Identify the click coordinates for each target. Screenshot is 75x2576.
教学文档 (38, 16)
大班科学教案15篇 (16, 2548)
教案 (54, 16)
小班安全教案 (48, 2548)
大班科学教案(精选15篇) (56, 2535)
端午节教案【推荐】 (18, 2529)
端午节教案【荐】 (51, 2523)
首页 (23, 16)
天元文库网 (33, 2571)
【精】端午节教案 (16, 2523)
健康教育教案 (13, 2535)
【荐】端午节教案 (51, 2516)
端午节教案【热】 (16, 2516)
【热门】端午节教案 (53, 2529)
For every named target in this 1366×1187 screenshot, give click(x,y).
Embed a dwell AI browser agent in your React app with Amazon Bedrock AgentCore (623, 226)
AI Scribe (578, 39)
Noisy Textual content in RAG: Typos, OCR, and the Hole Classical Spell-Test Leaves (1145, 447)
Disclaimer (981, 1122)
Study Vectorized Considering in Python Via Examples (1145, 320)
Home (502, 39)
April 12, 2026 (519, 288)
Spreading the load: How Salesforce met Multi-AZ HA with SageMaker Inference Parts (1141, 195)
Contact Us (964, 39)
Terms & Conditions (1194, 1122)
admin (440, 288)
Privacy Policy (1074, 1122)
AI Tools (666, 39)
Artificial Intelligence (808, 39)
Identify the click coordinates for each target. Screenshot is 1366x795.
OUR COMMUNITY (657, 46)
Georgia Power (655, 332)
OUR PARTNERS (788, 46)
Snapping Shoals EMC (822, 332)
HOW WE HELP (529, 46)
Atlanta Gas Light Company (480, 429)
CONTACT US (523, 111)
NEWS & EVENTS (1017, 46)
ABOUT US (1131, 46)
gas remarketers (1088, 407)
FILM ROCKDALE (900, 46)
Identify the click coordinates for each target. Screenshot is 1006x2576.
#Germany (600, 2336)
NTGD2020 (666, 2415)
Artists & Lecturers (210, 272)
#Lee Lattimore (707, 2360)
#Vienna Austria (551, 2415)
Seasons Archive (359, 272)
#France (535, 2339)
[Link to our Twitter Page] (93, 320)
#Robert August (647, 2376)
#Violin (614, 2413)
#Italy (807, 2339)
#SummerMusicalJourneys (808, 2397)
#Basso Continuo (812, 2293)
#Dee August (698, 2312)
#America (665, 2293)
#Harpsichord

============

REQUIRED ACTION: Where the listing above reaches the line that contains "健康教育教案 (13, 2535)", start retyping, and finish with the line that contains "AI Scribe (578, 39)"; reproduce those lines exactly and no others.

RESPONSE TO THE EXERCISE:
健康教育教案 (13, 2535)
【荐】端午节教案 (51, 2516)
端午节教案【热】 (16, 2516)
【热门】端午节教案 (53, 2529)
For every named target in this 1366×1187 screenshot, give click(x,y).
Embed a dwell AI browser agent in your React app with Amazon Bedrock AgentCore (623, 226)
AI Scribe (578, 39)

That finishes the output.